▶ _QUOTED PASSAGE_:
— Begin —
Books
Books

How to Sleep Faster 1
How to Sleep Faster is published as part of the collaborative discussion that form the critical direction of the gallery. and sits alongside the first two exhibitions – Sleep Faster (February), and How to Carve Totem Poles (March). It has been put together as an open ended continuation of this dialogue through which we seek to understand the contradictions / complexities that define and form our experience, existence and participation in a contemporary digital-analogue creative environment.
Arcadia Missa Publications; Rozsa Farkas, Tom Clark, Jammie Nicholas, Laura Farley (eds).

How to Sleep Faster 2
How to Sleep Faster 2 is the second of our biannually published journals that form the backbone of Arcadia Missa’ critical collaborative discourse on participation, post-digital visual-production and institutional subjectivity.This issue explores moments of collapse, shift and potential in a cultural moment framed by economic, political and societal disturbance.
Arcadia Missa Publication; eds Rozsa Farkas, Tom Clark et al.

How to Sleep Faster 3
How is survivalism mediated in contemporary culture? . . . For this issue we asked the semi-speculative question: is it possible that survivalism is our only remaining ideological position. This was in part to see how we might be able to understand a hyper, hysterical, hyperbolic moment of cultural production as either indicative of, or (more hopefully) creating the momentum for an escape from, an age of contemporary ‘cynical reason’.
Arcadia Missa Publications; Rozsa Farkas, Tom Clark, Harry Burke (eds).

How to Sleep Faster 4
With the fourth issue of How to Sleep Faster we asked our contributors four interconnected questions: What now is a radicalised, networked, subjectivity? How can we build a commons through and from this subjectivity? Is it self-critical in its understanding of the ‘we’ it talks for? And lastly, how do, and how must, these subjectivities engage with globalised material realities?
At root, the exploration of these ideas — as connected themselves – is about a critique of readings of the network through Multitude. We are looking to think beyond immanence, and look to something else, by asking what ‘something else’ is, or could be.
— End —
▶ _TASKS TO COMPLETE_:
- 1) According to the books listing, which two exhibitions does the first How to Sleep Faster sit alongside?
- 2) Continue the books listing on the How to Sleep Faster journals from the point where it stops.

▶ _DATASET CONTENT_:
— Begin —
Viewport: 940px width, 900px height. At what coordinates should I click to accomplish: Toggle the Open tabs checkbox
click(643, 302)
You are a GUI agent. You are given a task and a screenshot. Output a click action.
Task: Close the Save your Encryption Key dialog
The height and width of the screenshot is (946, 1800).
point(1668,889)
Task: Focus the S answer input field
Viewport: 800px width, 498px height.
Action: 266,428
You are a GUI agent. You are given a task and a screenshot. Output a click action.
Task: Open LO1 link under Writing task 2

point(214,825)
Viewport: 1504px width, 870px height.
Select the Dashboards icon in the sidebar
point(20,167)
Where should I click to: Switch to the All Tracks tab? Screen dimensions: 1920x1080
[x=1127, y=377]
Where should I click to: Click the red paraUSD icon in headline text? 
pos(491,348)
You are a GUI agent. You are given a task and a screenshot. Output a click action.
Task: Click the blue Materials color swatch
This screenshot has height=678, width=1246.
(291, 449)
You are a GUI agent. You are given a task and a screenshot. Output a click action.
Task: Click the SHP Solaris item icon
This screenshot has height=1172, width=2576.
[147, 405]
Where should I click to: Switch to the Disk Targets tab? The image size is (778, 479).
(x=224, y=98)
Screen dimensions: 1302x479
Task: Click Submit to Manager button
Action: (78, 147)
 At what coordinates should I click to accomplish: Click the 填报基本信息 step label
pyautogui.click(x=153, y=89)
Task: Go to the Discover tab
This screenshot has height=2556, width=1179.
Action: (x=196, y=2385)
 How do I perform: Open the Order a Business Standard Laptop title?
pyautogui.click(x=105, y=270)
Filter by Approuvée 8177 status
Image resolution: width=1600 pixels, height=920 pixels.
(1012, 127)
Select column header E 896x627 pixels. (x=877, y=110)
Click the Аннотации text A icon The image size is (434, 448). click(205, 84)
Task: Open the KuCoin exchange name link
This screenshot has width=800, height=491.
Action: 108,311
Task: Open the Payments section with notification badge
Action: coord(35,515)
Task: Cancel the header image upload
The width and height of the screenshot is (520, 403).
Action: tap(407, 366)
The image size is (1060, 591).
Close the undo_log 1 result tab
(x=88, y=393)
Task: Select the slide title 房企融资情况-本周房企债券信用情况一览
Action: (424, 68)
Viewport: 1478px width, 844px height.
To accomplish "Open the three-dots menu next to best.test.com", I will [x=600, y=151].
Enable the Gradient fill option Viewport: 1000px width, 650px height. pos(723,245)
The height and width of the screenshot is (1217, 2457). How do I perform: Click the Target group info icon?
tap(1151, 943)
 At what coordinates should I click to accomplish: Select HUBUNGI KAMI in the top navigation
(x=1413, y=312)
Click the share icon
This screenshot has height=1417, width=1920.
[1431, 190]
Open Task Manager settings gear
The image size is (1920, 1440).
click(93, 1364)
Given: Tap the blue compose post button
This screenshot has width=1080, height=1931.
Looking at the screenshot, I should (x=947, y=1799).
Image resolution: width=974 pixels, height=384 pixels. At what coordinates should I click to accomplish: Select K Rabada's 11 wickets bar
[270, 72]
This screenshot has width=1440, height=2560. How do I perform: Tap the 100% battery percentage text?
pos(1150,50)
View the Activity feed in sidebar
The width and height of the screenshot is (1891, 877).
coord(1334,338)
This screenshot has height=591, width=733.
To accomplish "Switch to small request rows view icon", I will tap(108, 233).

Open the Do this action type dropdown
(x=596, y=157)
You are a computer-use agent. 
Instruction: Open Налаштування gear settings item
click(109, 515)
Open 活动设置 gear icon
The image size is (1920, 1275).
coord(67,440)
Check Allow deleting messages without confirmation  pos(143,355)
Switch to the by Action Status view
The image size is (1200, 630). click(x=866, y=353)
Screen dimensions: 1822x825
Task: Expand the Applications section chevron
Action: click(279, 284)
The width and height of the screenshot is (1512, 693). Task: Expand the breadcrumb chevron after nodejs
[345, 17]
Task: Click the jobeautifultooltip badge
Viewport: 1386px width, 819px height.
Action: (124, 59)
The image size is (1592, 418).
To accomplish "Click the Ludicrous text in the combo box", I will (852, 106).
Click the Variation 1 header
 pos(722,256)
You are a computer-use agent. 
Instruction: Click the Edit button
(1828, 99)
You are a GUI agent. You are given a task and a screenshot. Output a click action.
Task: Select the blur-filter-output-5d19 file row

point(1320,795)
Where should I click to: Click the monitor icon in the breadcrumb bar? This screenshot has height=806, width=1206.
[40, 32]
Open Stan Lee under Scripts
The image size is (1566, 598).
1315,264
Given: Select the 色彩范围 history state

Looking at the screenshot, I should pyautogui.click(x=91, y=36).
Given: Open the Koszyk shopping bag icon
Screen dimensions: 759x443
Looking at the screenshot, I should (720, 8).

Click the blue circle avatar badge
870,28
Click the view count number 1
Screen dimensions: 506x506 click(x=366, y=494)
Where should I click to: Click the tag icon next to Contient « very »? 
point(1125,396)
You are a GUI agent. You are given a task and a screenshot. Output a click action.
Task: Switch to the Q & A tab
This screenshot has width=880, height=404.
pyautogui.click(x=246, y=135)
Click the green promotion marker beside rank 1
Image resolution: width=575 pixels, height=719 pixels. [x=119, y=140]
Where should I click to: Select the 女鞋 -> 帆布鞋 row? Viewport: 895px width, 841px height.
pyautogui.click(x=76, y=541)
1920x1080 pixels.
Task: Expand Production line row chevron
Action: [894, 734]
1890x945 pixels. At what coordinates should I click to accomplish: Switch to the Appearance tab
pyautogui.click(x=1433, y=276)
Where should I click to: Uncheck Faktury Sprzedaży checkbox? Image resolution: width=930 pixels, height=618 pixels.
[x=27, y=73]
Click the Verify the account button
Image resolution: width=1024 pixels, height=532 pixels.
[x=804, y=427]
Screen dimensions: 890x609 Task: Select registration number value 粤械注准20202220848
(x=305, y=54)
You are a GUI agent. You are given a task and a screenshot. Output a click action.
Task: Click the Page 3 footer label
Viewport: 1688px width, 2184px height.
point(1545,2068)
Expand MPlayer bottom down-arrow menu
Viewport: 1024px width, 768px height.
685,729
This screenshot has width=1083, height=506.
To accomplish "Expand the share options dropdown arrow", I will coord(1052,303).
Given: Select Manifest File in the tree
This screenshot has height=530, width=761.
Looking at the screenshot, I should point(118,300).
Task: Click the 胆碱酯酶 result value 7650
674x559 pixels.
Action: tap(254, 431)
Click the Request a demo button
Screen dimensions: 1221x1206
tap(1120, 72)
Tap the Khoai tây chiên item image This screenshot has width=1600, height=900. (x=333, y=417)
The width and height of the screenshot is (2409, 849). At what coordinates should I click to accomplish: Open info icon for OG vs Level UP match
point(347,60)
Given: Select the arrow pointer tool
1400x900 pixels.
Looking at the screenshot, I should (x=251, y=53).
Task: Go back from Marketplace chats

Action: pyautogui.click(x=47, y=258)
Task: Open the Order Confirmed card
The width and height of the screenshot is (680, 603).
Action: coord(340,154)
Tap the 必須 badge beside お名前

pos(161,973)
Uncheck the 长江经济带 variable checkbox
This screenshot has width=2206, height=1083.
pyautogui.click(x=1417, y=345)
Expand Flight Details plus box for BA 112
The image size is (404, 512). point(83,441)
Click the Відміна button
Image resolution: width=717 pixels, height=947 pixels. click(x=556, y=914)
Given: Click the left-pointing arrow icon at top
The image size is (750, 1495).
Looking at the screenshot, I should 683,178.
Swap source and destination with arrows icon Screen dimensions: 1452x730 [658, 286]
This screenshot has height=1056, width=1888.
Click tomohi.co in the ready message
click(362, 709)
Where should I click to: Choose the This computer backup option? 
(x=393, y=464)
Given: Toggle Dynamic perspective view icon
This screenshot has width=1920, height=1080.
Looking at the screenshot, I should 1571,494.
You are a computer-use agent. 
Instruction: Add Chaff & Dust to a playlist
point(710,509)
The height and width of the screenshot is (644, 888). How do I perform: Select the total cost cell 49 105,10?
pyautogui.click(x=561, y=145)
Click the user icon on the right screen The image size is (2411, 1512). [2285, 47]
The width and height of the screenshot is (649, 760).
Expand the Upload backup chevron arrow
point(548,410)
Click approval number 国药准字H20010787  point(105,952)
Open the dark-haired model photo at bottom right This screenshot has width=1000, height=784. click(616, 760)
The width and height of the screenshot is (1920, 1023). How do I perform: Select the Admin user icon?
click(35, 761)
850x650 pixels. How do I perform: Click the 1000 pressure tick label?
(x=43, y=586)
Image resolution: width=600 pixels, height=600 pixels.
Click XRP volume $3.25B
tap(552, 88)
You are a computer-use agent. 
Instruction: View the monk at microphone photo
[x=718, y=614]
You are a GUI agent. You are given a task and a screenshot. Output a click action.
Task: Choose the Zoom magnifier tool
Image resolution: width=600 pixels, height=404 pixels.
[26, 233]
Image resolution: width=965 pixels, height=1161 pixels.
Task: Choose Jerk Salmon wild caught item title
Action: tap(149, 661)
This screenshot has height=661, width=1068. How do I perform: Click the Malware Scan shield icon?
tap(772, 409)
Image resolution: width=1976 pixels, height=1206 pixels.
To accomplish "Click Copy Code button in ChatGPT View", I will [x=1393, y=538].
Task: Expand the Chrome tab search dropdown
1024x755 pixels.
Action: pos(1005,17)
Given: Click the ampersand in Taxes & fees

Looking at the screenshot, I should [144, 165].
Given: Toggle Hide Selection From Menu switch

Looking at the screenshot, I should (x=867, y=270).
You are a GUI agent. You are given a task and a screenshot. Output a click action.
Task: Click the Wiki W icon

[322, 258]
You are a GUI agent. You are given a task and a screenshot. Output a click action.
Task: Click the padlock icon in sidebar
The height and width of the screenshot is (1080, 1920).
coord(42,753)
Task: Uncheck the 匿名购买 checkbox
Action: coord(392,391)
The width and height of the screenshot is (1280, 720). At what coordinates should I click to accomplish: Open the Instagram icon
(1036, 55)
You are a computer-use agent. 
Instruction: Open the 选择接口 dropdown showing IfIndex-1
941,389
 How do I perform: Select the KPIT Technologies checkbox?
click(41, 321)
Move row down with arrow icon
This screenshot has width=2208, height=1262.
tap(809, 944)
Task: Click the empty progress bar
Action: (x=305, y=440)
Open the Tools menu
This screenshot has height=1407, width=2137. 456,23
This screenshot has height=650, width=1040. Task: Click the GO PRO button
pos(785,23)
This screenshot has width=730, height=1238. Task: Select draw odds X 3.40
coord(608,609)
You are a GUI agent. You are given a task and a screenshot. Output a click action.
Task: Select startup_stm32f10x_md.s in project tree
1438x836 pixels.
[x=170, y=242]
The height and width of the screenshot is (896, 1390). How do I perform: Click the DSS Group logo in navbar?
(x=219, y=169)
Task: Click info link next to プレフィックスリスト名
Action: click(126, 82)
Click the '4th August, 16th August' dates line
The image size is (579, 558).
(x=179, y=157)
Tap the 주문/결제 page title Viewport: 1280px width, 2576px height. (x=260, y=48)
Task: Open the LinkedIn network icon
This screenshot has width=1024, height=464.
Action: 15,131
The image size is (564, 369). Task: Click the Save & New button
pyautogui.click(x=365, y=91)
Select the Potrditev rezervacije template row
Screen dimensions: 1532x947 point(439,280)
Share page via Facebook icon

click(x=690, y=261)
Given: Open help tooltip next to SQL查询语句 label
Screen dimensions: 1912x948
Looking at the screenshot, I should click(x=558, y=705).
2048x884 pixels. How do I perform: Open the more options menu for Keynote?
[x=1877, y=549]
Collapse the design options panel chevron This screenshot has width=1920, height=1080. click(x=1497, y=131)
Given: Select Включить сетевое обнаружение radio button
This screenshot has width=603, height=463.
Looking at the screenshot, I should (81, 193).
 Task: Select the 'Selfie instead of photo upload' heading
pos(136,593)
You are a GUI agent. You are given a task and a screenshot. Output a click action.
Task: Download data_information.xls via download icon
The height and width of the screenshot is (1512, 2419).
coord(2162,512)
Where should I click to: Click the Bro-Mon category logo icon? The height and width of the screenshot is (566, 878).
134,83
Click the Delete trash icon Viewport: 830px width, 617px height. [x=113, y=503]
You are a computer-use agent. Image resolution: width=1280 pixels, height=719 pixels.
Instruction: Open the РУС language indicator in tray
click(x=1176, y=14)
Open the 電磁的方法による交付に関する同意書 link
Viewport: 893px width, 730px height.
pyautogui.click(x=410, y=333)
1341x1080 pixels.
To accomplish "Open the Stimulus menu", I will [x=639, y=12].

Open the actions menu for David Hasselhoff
— End —
▶ _RESPONSES IN ORDER_:
- 1) Sleep Faster (February) and How to Carve Totem Poles (March).

- 2)
Contributors: Megan Kelly Rooney, Eleanor Weber, William Kherbek, Hannah Black, Harry Sanderson, Georgina Miller, Paul Kneale, Candice Jacobs, Aimee Heinemann, Ann Hirsch, Harry Burke, Rosa Aiello, John Bloomfield, Maja Malou Lyse (Boothbitch), Holly White, Martina Miholic, Felix Petty, Huw Lemmey, Julian Molina, Rachel Schofield Owen, Charlie Woolley, Jesse Darling, KERNEL.
Rozsa Farkas, Tom Clark (eds).

How to Sleep Faster 5
What are our politics of refusal? Sleep? Catatonia? Hedonism? Transgression even? #hustle?
[Can refusal can be performed as resistance and not operate as preemptively fucked. . .]
Arcadia Missa Publications; Rózsa Farkas, Holly Childs, Leila Kozma, Tom Clark (eds)

How To Sleep Faster 6
“How can we fuck in a way that doesn’t support a patriarchal prism and standard for sex to reflect capitalist relations? Can sex be a site for identity politics, after we are imbued with the lore and failure of the sexual ‘revolution’?”


On Hell
The book transcribes a body broken by American empire, that of ex-con Rafael Luis Estrada Requena, hacking itself away from contemporary society. Johanna Hedva, author of Sick Woman Theory, takes the ferocious compulsion to escape (from capitalism, from the limits of the body-machine, from Earth) and channels it into an evisceration of oppression and authority. Equal parts tender and brutal, romantic and furious, On Hell is a novel about myths that trick and resist totalitarianism.

Psycho Nymph Exile
A post-anime sapphic gurowave trauma-romance.
A multimedia survival kit for another dimension.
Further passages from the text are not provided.